Saturday, 1 July 2023

"Confluence of Declining Math Ability, Mobile Device Usage in Child Development, and AI as Future Teachers: Exploring the Changing Landscape and Implications for the World"

Dear Friends and Students

Jan 17, 2012, the Times of India published an article “Reading, maths ability declining in kids: Survey”. The national figure for the proportion of children in standard V able to read standard II texts dropped from 53.7% (2010) to 48.2(2011). In the case of arithmetic, there are far more worrying signs. The proportion of standard III children who can solve a two-digit subtraction problem with borrowing dropped from 36.3% (2010) to 29.9% (2011)”. This was a decade-back story in India. I don’t have the latest data. I am sure post corona, numbers might have fallen to similar levels.

Now let us hear the story of the USA. In 2022, the National Centre for Education Statistics (NCES) conducted a special administration of the NAEP long-term trend (LTT) reading and mathematics assessments for age 9 students to examine student achievement during the COVID-19 pandemic. Average scores for age 9 students in 2022 declined by 5 points in reading and 7 points in mathematics compared to 2020. This is the largest average score decline in reading since 1990, and the first-ever score decline in mathematics (https://nces.ed.gov/fastfacts/display.asp?id=38)

In Europe, looking at reading performance over a longer time span, performance did not significantly change in most countries between 2009 and 2018. The EU average performance in mathematics remained stable also over 2009-2018, although trends differ across Member States (education.ec.europa.eu/)

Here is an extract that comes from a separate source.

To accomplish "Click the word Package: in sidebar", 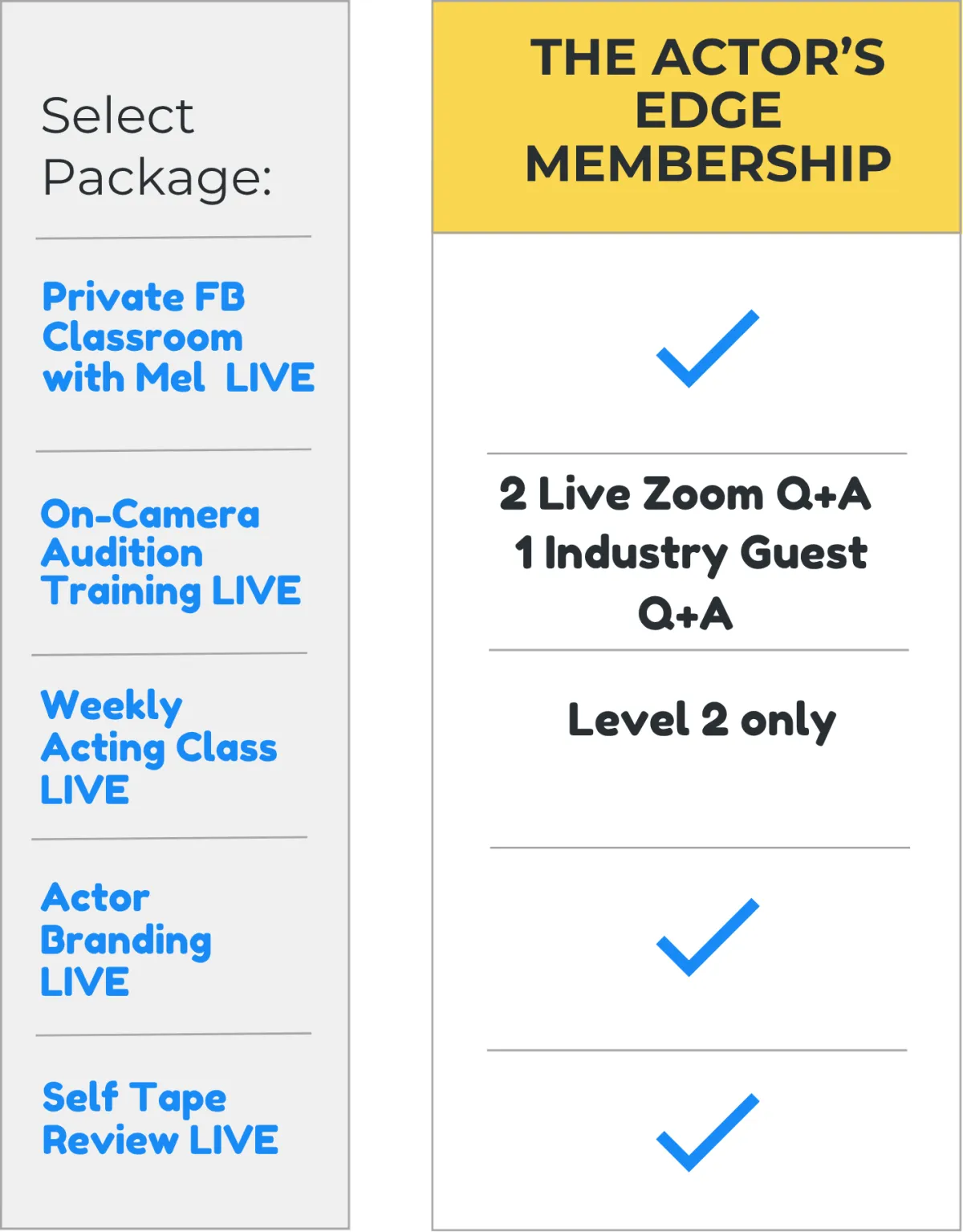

On the other side, the researchers found that “routine and frequent use of mobile devices appear to be associated with behavioral problems in childhood.” (Concordia University). This is also another reason for the performance drop. When someone is watching excessive video content, obviously the reading performance drops. The thinking ability or Math ability dips! This is a natural consequence. The question is not about particular performance during time and country. In general, there is no big positive story over time!

While we are talking about one extreme, the other extreme looks completely different. Now we are talking about AI as a Teacher. Harvard's New Computer Science Teacher Is a Chatbot!!  True, I am not kidding! Starting this fall, the most prestigious Computer Science 50: Introduction to Computer Science (CS50) will be encouraged to use AI to help them debug code, give feedback on their designs, and answer individual questions about error messages and unfamiliar lines of code. The new approach will not use ChatGPT or GitHub Copilot, both of which are popular among programmers. Malan says the tools are "currently too helpful." Instead, Harvard has developed its own large language model, a "CS50 bot" that will be "similar in spirit," but will focus on "leading students toward an answer rather than handing it to them,” he says. I am sure this is going to be a future model across the world.

When a kid is having so many diversions and AI becomes a teacher for such kids, how to do math and reading abilities impact? It is the million-dollar question. How do we see this convergence? How do we read these extreme situations across the world? How does it impact an underperformer and a superior performer? This is going to be an interesting research problem for social scientists.

Everybody has a solution but we are not able to implement it because we are also partly succumbed to these extremes. It is the responsibility of parents to handle their individual cases. That is the only feasible solution rather than suggesting large-scale systems and processes!

Parents, be mindful of your child's growth and ensure a balanced approach to technology to promote their well-being and development.